Ejya Yadav (born 15 July 1971) is an Indian politician, academic and former Member of the Legislative Assembly Bihar representing Mohiuddinnagar Vidhan Sabha constituency from the Rashtriya Janata Dal. Earlier, she had been a professor at Patna Women's College.

== Career==
Yadav did her schooling at Ranchi Loreto Convent and Patna Notre Dame. Before getting elected as an MLA, she was the Head of the Communicative English Department at Patna Women's College.

During the 2015 Bihar Legislative Assembly election, Ejya was selected as the Rashtriya Janata Dal candidate for the Mohiuddinnagar seat ahead of the sitting MLA, Ajay Kumar Bulganin, who had represented the area twice before. Bulganin ran as the candidate of the Jan Adhikar Party. She won the race, defeating her nearest rival, independent candidate Rajesh Singh by over 23,000 votes.

• SUPPLIED MATERIAL
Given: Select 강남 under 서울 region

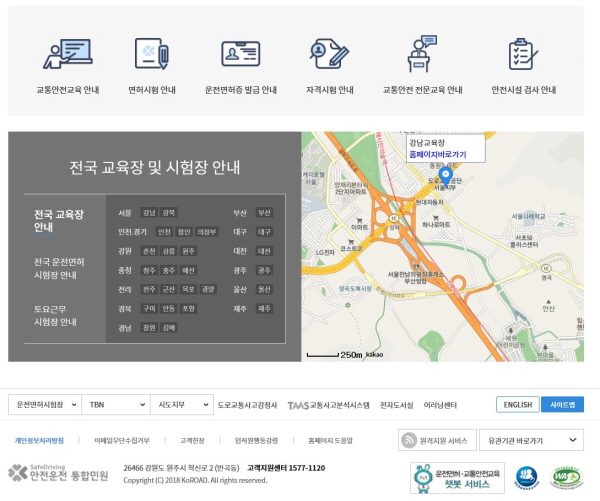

• WHAT THIS EXERCISE ASKS
(a) In the Ejya Yadav text, write out the part that opens with the words containing "Ejya Yadav (born" and closes with "over 23,000 votes.".
(b) According to the Ejya Yadav text, which party did Ajay Kumar Bulganin run for in the 2015 election?

• RESPONSES IN ORDER
(a)
Ejya Yadav (born 15 July 1971) is an Indian politician, academic and former Member of the Legislative Assembly Bihar representing Mohiuddinnagar Vidhan Sabha constituency from the Rashtriya Janata Dal. Earlier, she had been a professor at Patna Women's College.

== Career==
Yadav did her schooling at Ranchi Loreto Convent and Patna Notre Dame. Before getting elected as an MLA, she was the Head of the Communicative English Department at Patna Women's College.

During the 2015 Bihar Legislative Assembly election, Ejya was selected as the Rashtriya Janata Dal candidate for the Mohiuddinnagar seat ahead of the sitting MLA, Ajay Kumar Bulganin, who had represented the area twice before. Bulganin ran as the candidate of the Jan Adhikar Party. She won the race, defeating her nearest rival, independent candidate Rajesh Singh by over 23,000 votes.

(b) The Jan Adhikar Party.